Do you know what a metabolic conditioning workout is?

Metabolic conditioning workouts have become insanely popular. In fact, the term is sometimes used, rather loosely, to describe any workout that’s intense in nature. But, metabolic conditioning is training that can be adapted to meet a variety of sports and fitness goals. Let’s look at what a metabolic conditioning workout is and what the benefits are.

What is Metabolic Conditioning?

Metabolic conditioning workouts are designed to maximize the efficiency of a particular energy system in order to meet a particular fitness goal. You’re probably already familiar with the three main energy systems your body uses to meet the demands of exercise. If not, let’s review them and see how they relate to metabolic conditioning.

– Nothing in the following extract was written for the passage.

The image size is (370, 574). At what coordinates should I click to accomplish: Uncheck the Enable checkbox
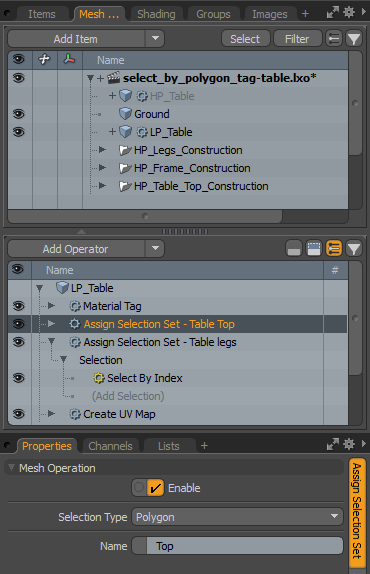pos(155,488)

The Fast Energy System (ATP-Creatine Phosphate)

The quickest and more readily available form of energy your body can harvest is stored ATP and creatine phosphate. This is an energy pathway your muscles can use for ultra-short periods of exercise, less than 30 seconds in duration. Think of shot putters, sprinters, and powerlifters who need to generate short-term power quickly. You also tap into this energy system when you first break into a sprint or do a broad jump. Unfortunately, you only have limited supplies of pre-formed ATP and creatine phosphate. After about 30 seconds of exercise, these reserves are used up. Then, your muscles need another source of ATP to continue contracting.

The Glycolytic Pathway

Once your muscles use up ATP and creatine phosphate stored in the muscle, they look for an additional energy source for continued movement. That would be the glycolytic energy pathway, a pathway that doesn’t require oxygen and burns mostly carbohydrates.

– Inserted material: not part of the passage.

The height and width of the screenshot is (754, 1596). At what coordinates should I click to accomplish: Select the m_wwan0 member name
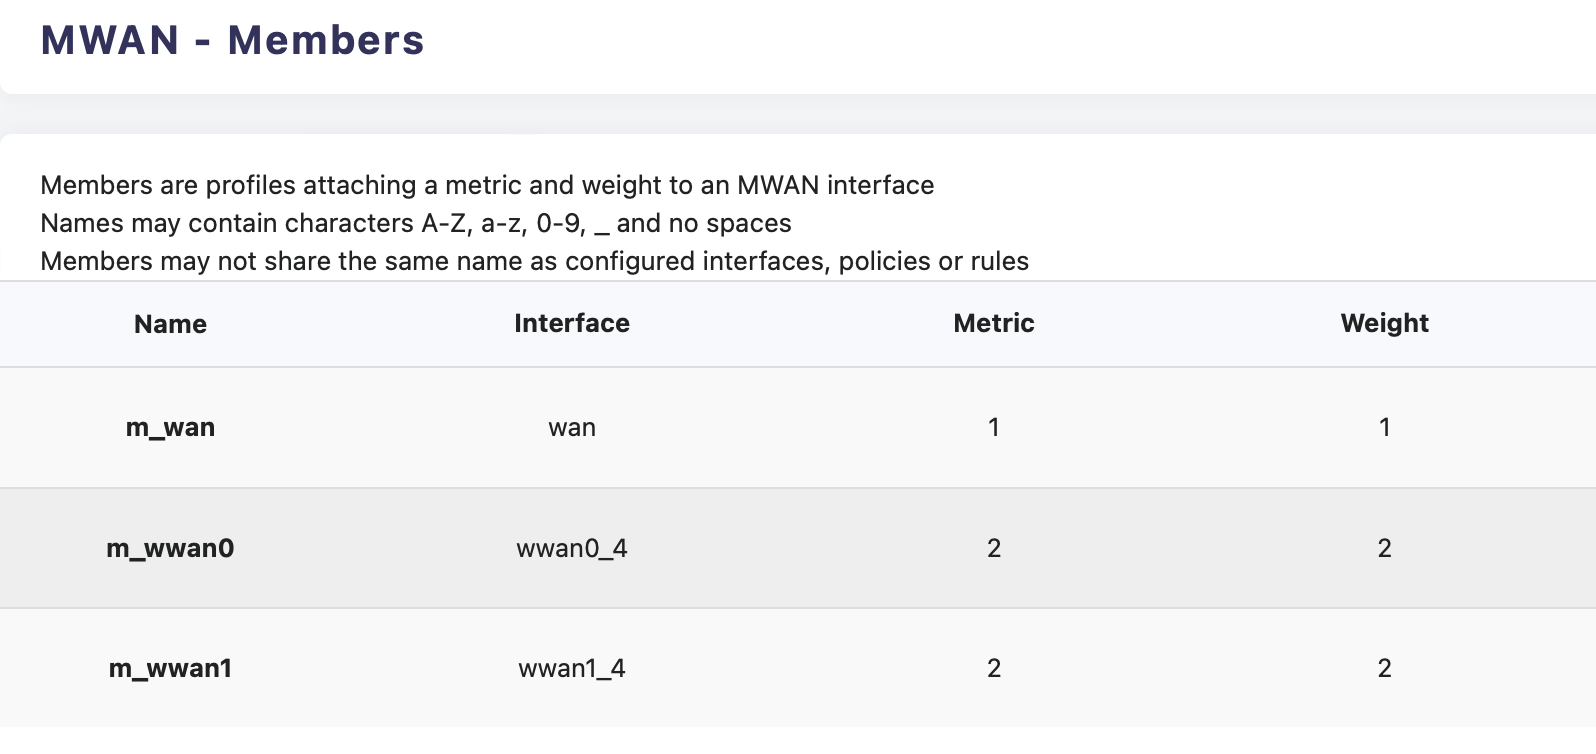click(x=170, y=548)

The glycolytic pathway is optimal for periods of exercise that last between 30 seconds and 3 minutes. This pathway is limiting though as lactic acid and hydrogen ions build up eventually and your muscles fatigue to the point that you have to stop.  It’s during the rest periods between high-intensity intervals that lactic acid is partially flushed from your system and your muscles recover to the point that they can again work at the same intensity.

The Oxidative Pathway

For longer periods of exercise, your muscles tap into the oxidative system, an energy pathway that requires oxygen and burns fat primarily as fuel. This pathway is most important during longer periods of sub-maximal exercise where the pace is slow enough that you can adequately deliver oxygen to your muscles. Think of brisk walking, jogging, or cycling at a steady intensity, as these activities mainly use oxidative pathways and burn fat as fuel.

In reality, you use more than one pathway at a given level of exercise intensity, but you predominantly use one of these pathways and the dominant one depends on exercise intensity and duration.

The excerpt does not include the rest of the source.